Monthly Archives: November 2015

The Writing on the Slides

A few weeks ago, Raul Pacheco-Vega asked on Twitter whether presentation slides were a form of academic writing. My first thought was ‘sure, why not?’; I see little point in circumscribing the activity of academic writing to exclude any of the things that academics write. But my second thought was that conceiving of slide preparation as academic writing could easily contribute to the notion that slides are places for extensive text. This is not to say that slide writing couldn’t be a genre of academic writing, as Pat Thomson suggested in her reply to Raul, but rather that emphasizing writing on slides may lead us to over-emphasize the extent to which slides are meant to be read.

Of course, some slides are meant to be read; in some contexts, slides are a way of sharing content. Some people—especially in business environments—use slides as a kind of report, as a platform for conveying information that will need to stand alone. That use of slides will, needless to say, require a very different type of writing; this helpful post from Dave Paradi explores the difference between presentation slides and slides designed to stand alone. (Teaching slides, which often try to both stand alone and support a lecture, are another matter altogether.)

What interests me here, however, are those slides that are meant to support a formal talk. In my view, only once that talk has been written—ideally in a manner suitable to being spoken—ought the accompanying slides be designed. I’m not making a capital-D distinction between designing and writing, but rather making a practical point. Presentation software should not have the same relationship to a presentation as word processing software has to a written text. We often start writing a paper by opening our word processing program and beginning to type; unfortunately, people often start working on a presentation by opening up their slide software and beginning to type. The creation of slides in advance of the writing of a presentation has two hazards. First, the slides are being created before we have a fully worked out plan, which means that they may not represent the optimal arrangement of information. Second, these premature slides are almost always wordy because they are bearing the brunt of the initial rush of thinking.

In this scenario, the presenter is saddled from early on with slides that lack coherence and that have too many words. As the presenter then tries to shape the oral presentation, those slides can be a bad influence. Speakers often seem to be reacting to slides rather than using them as support for their remarks. And when the speaker is reacting to a slide, the audience will often struggle to decide how to allocate their attention. A speaker should always be in control of the audience’s attention, including their attention to the slides. When the slides are too wordy, the audience will often be tempted to read those slides, thus neglecting the words being delivered by the speaker. Once the audience’s attention is bifurcated in that way, it can be hard for the presentation to succeed. If, on the other hand, we write a presentation before we design the slides, we are more likely to create slides that enrich the presentation by providing synchronized visual support.

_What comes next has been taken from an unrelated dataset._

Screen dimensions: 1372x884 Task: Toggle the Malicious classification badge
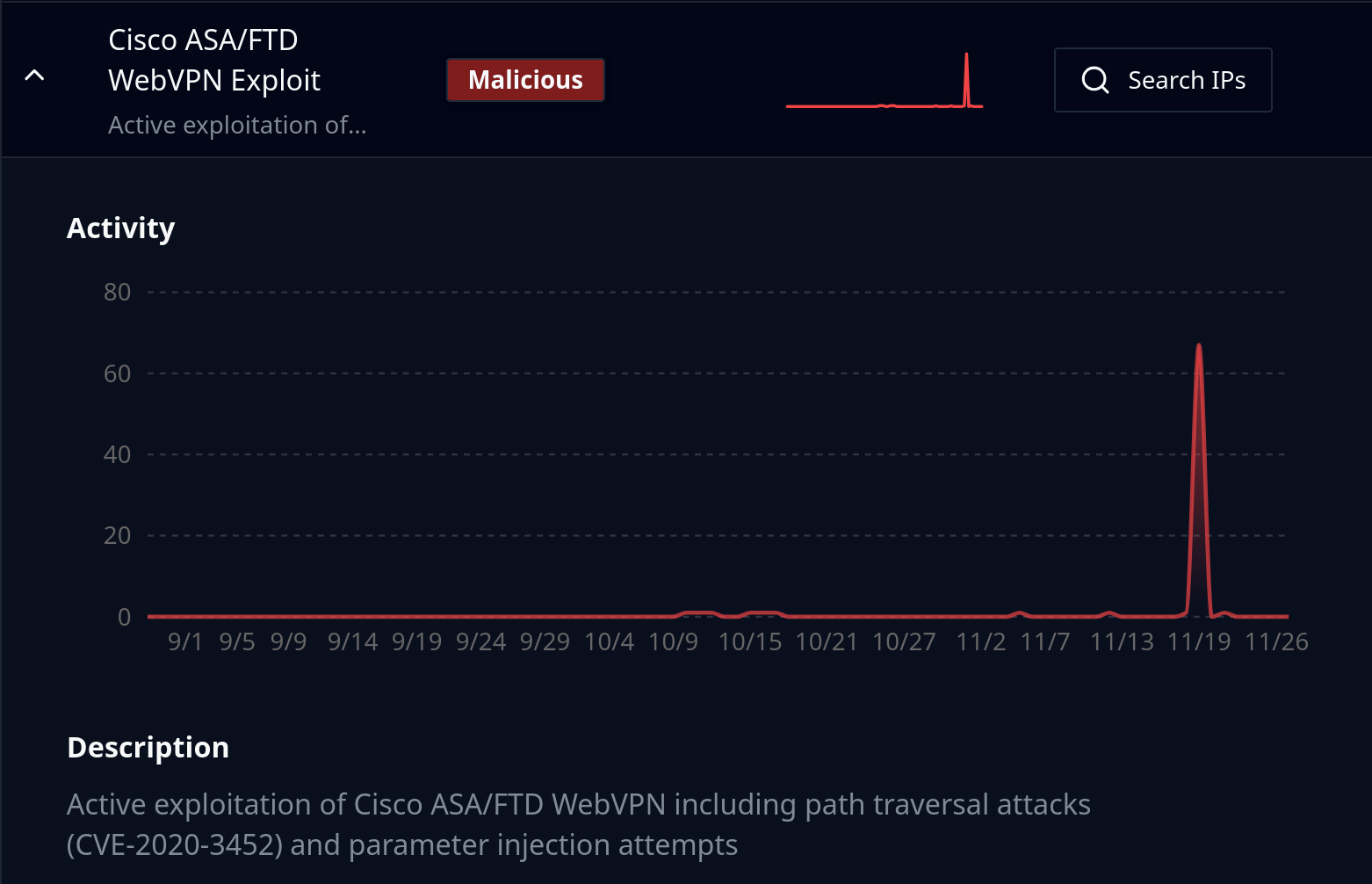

This reflection has taken me far from Raul’s original question and deep into one of my own preoccupations. Again, it is not that I have any interest in defining what is and is not academic writing. But I do think it’s valuable to frame presentation writing as something distinct from the process of slide design. If it suits your workflow or your philosophy of work to define both as falling under a broad #acwri umbrella, that’s great. The crucial issue for me is that we subdivide the activity of presentation preparation into the work of writing what we are going to say and the subsequent planning of what the audience will see on the screen.